> EXERCISE BRIEF:
Exactly as it appears, restate the whole listing.

===== EXCERPTED RECORDS =====

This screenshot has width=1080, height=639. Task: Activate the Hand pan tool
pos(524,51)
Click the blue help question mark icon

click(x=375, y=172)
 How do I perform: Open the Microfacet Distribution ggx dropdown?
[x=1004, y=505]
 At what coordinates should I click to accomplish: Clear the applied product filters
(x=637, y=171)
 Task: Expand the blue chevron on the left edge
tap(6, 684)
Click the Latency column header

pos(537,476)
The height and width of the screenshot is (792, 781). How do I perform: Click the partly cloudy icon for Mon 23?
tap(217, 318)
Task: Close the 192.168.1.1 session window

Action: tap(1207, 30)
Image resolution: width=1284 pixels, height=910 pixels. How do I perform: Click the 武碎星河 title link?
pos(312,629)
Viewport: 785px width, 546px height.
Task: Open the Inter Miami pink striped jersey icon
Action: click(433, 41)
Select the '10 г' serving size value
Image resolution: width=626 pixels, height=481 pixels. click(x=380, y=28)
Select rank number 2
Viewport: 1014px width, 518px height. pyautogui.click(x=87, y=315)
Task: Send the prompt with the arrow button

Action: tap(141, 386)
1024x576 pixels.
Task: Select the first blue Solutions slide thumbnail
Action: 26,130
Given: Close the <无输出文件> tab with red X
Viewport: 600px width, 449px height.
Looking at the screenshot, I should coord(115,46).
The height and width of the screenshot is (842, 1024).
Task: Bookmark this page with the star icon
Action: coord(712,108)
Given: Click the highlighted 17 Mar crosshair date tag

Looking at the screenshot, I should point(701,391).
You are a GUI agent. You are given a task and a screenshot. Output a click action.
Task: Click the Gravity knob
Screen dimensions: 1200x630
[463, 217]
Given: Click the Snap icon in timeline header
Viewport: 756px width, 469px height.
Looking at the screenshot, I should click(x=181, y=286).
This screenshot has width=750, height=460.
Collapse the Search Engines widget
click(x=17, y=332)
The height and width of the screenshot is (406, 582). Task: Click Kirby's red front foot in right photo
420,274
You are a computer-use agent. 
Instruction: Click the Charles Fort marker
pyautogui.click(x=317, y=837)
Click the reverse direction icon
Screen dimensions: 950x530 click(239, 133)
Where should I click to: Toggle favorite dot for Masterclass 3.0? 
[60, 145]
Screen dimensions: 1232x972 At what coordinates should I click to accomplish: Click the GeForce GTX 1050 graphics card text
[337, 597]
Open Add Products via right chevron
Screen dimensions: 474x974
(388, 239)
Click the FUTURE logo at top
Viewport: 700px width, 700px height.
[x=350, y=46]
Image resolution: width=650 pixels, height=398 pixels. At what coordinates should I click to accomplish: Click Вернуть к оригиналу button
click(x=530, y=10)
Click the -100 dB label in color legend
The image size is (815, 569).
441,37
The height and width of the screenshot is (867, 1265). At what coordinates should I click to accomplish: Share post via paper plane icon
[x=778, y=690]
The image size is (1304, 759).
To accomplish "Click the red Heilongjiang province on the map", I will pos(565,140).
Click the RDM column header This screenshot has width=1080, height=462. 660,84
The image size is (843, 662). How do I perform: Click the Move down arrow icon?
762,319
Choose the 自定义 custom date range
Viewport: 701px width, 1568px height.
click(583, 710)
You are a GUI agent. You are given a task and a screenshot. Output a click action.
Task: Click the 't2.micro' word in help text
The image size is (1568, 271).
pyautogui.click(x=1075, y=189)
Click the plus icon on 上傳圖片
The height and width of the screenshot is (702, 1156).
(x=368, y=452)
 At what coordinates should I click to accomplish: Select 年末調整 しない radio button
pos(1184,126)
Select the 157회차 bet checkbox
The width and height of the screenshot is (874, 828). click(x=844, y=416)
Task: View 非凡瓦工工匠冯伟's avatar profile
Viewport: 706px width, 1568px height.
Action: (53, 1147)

=====

> YOUR SOLUTION:
This screenshot has width=1080, height=639. Task: Activate the Hand pan tool
pos(524,51)
Click the blue help question mark icon

click(x=375, y=172)
 How do I perform: Open the Microfacet Distribution ggx dropdown?
[x=1004, y=505]
 At what coordinates should I click to accomplish: Clear the applied product filters
(x=637, y=171)
 Task: Expand the blue chevron on the left edge
tap(6, 684)
Click the Latency column header

pos(537,476)
The height and width of the screenshot is (792, 781). How do I perform: Click the partly cloudy icon for Mon 23?
tap(217, 318)
Task: Close the 192.168.1.1 session window

Action: tap(1207, 30)
Image resolution: width=1284 pixels, height=910 pixels. How do I perform: Click the 武碎星河 title link?
pos(312,629)
Viewport: 785px width, 546px height.
Task: Open the Inter Miami pink striped jersey icon
Action: click(433, 41)
Select the '10 г' serving size value
Image resolution: width=626 pixels, height=481 pixels. click(x=380, y=28)
Select rank number 2
Viewport: 1014px width, 518px height. pyautogui.click(x=87, y=315)
Task: Send the prompt with the arrow button

Action: tap(141, 386)
1024x576 pixels.
Task: Select the first blue Solutions slide thumbnail
Action: 26,130
Given: Close the <无输出文件> tab with red X
Viewport: 600px width, 449px height.
Looking at the screenshot, I should coord(115,46).
The height and width of the screenshot is (842, 1024).
Task: Bookmark this page with the star icon
Action: coord(712,108)
Given: Click the highlighted 17 Mar crosshair date tag

Looking at the screenshot, I should point(701,391).
You are a GUI agent. You are given a task and a screenshot. Output a click action.
Task: Click the Gravity knob
Screen dimensions: 1200x630
[463, 217]
Given: Click the Snap icon in timeline header
Viewport: 756px width, 469px height.
Looking at the screenshot, I should click(x=181, y=286).
This screenshot has width=750, height=460.
Collapse the Search Engines widget
click(x=17, y=332)
The height and width of the screenshot is (406, 582). Task: Click Kirby's red front foot in right photo
420,274
You are a computer-use agent. 
Instruction: Click the Charles Fort marker
pyautogui.click(x=317, y=837)
Click the reverse direction icon
Screen dimensions: 950x530 click(239, 133)
Where should I click to: Toggle favorite dot for Masterclass 3.0? 
[60, 145]
Screen dimensions: 1232x972 At what coordinates should I click to accomplish: Click the GeForce GTX 1050 graphics card text
[337, 597]
Open Add Products via right chevron
Screen dimensions: 474x974
(388, 239)
Click the FUTURE logo at top
Viewport: 700px width, 700px height.
[x=350, y=46]
Image resolution: width=650 pixels, height=398 pixels. At what coordinates should I click to accomplish: Click Вернуть к оригиналу button
click(x=530, y=10)
Click the -100 dB label in color legend
The image size is (815, 569).
441,37
The height and width of the screenshot is (867, 1265). At what coordinates should I click to accomplish: Share post via paper plane icon
[x=778, y=690]
The image size is (1304, 759).
To accomplish "Click the red Heilongjiang province on the map", I will pos(565,140).
Click the RDM column header This screenshot has width=1080, height=462. 660,84
The image size is (843, 662). How do I perform: Click the Move down arrow icon?
762,319
Choose the 自定义 custom date range
Viewport: 701px width, 1568px height.
click(583, 710)
You are a GUI agent. You are given a task and a screenshot. Output a click action.
Task: Click the 't2.micro' word in help text
The image size is (1568, 271).
pyautogui.click(x=1075, y=189)
Click the plus icon on 上傳圖片
The height and width of the screenshot is (702, 1156).
(x=368, y=452)
 At what coordinates should I click to accomplish: Select 年末調整 しない radio button
pos(1184,126)
Select the 157회차 bet checkbox
The width and height of the screenshot is (874, 828). click(x=844, y=416)
Task: View 非凡瓦工工匠冯伟's avatar profile
Viewport: 706px width, 1568px height.
Action: (53, 1147)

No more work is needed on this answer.